A fresh look at flight safety and travel to altitude for patients with COPD

Travel, including by commercial aircraft, is common among patients with chronic obstructive pulmonary disease (COPD) and is generally very safe. This article includes a brief summary of the physiological effects of flight travel and advice for rarer circumstances.

General travel advice for patients with COPD

The focus of general travel advice for patients with COPD is on safety during longer flights and overseas travel. The period of low oxygen exposure during short-haul flights (i.e. those of <2 hours’ duration, e.g. within the Brisbane, Sydney, Melbourne and Adelaide circuit) is brief and the associated risks are low.

All patients planning overseas travel should be advised to have a pre-travel consultation with their GP at least six to 12 weeks prior to departure. Patients on long-term oxygen therapy are advised to also seek timely review with their respiratory physician to discuss their travel plans. The airline may also request that a Travel Clearance Form is completed before boarding. Different airlines may have different policies, from paying for oxygen on the flight to the concentrators that may or may not be carried on board.
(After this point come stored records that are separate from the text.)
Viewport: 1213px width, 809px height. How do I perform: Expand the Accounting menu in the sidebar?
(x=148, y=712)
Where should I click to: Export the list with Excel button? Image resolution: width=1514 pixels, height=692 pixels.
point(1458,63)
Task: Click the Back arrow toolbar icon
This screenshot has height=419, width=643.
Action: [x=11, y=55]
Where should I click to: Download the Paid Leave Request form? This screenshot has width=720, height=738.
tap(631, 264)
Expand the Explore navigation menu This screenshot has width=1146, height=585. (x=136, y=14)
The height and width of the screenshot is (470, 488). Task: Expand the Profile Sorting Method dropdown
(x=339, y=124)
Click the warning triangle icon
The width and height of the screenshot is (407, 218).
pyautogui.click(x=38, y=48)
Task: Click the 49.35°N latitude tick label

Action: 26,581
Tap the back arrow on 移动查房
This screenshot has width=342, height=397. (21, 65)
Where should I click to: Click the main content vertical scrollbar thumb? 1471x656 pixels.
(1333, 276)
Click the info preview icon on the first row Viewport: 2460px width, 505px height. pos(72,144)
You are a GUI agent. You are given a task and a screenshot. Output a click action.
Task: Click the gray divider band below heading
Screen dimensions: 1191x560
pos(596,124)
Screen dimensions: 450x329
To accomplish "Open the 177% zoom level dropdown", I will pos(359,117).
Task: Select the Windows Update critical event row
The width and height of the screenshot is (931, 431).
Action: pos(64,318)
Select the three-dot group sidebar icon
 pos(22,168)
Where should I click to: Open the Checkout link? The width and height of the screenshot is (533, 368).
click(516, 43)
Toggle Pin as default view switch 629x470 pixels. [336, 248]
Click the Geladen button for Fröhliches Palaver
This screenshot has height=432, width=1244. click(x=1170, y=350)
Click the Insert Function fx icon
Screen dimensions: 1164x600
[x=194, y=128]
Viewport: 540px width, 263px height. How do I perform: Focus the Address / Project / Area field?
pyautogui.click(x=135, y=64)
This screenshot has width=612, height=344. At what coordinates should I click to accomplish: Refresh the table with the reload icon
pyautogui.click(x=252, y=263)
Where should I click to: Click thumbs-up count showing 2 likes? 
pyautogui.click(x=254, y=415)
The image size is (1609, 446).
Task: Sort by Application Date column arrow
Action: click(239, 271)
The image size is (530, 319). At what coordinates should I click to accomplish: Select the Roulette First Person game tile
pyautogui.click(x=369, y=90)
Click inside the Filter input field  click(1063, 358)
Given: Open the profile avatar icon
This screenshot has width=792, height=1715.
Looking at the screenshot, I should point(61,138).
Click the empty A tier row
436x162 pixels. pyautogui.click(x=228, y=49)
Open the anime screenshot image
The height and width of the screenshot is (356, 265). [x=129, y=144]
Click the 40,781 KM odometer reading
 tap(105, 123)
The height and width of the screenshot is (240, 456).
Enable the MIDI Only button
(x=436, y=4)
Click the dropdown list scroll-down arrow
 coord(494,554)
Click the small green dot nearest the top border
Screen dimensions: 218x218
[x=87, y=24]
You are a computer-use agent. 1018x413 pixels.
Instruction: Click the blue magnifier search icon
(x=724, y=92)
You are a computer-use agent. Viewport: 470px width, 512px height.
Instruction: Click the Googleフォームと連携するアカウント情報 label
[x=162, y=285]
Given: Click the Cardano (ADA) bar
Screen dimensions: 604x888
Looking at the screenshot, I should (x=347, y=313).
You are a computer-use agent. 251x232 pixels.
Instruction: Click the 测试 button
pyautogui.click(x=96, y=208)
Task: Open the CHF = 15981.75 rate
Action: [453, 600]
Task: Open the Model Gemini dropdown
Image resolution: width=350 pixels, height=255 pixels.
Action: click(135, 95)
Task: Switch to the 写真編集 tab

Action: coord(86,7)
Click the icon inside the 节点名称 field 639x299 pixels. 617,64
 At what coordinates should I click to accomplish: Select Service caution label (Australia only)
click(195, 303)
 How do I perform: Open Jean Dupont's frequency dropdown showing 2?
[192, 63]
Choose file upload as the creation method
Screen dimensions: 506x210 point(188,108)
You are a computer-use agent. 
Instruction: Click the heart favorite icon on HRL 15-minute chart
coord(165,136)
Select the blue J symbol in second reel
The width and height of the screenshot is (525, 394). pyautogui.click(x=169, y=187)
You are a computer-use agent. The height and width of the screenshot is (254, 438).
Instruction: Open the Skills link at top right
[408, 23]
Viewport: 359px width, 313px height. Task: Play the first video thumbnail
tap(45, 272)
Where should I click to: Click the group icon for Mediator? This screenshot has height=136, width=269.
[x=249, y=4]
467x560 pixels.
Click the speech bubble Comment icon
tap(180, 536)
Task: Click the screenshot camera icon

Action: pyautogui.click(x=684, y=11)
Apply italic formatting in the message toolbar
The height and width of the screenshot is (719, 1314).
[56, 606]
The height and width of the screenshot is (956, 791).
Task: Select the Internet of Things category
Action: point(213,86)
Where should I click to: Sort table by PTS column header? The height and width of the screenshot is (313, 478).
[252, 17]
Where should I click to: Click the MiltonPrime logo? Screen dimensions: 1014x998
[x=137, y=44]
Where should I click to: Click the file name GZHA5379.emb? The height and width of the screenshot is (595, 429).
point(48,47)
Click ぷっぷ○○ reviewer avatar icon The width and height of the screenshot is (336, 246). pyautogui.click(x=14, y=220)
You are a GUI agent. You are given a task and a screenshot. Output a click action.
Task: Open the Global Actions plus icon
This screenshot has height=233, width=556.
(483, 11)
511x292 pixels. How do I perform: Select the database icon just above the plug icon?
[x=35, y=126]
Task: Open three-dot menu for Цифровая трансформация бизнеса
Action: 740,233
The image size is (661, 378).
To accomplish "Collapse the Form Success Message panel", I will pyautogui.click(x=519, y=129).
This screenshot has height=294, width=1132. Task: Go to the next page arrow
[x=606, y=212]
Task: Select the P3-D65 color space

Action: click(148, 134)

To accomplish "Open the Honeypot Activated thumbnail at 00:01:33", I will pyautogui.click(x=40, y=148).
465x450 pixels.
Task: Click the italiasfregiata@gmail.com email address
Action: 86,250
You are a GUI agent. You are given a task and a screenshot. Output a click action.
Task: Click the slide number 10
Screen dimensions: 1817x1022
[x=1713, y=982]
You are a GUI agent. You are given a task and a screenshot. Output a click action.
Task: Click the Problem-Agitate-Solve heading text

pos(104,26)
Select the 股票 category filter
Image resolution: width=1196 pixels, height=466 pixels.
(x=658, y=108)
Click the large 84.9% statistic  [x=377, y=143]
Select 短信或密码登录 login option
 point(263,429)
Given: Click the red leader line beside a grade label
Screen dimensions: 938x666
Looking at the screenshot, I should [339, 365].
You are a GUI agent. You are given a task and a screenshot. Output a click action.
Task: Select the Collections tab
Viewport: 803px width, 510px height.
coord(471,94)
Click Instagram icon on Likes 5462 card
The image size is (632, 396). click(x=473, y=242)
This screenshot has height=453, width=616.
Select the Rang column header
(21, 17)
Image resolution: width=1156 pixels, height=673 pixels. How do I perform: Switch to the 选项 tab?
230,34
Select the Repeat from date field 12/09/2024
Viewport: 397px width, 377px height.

Most importantly, patients with COPD should be clinically stable at the time of travel. Patients recovering from an exacerbation are particularly at risk of future adverse events, such as myocardial infarction. Many travel arrangements (e.g. accommodation, airfares and organised tours) can be highly restrictive in terms of late changes to an itinerary; therefore, travel plans and bookings should be made with flexibility in mind. Low costs and ‘flash deals’ can generate temptation to travel when unwell, which is not recommended. Travellers with COPD and their companions should clarify insurance coverage and evacuation insurance, if needed.

When choosing a travel destination, access to health care should be considered, as there can be significant variations in the availability, expertise and cost of health care in other countries. Advice about travel safety and health advice based on the intended country of travel can be obtained from the Department of Foreign Affairs and Trade (https://www.smartraveller.gov.au). There are clear advantages in restricting travel to countries in which Australia has a reciprocal health care agreement (https://www.humanservices.gov.au/individuals/ services/medicare/reciprocal-health-care-agreements). Additionally, the destination is important when one considers that travel can involve significant levels of physical activity and challenging weather conditions (e.g. heat, humidity, high altitude, snow, ice), which may not be tolerated well by people with respiratory symptoms.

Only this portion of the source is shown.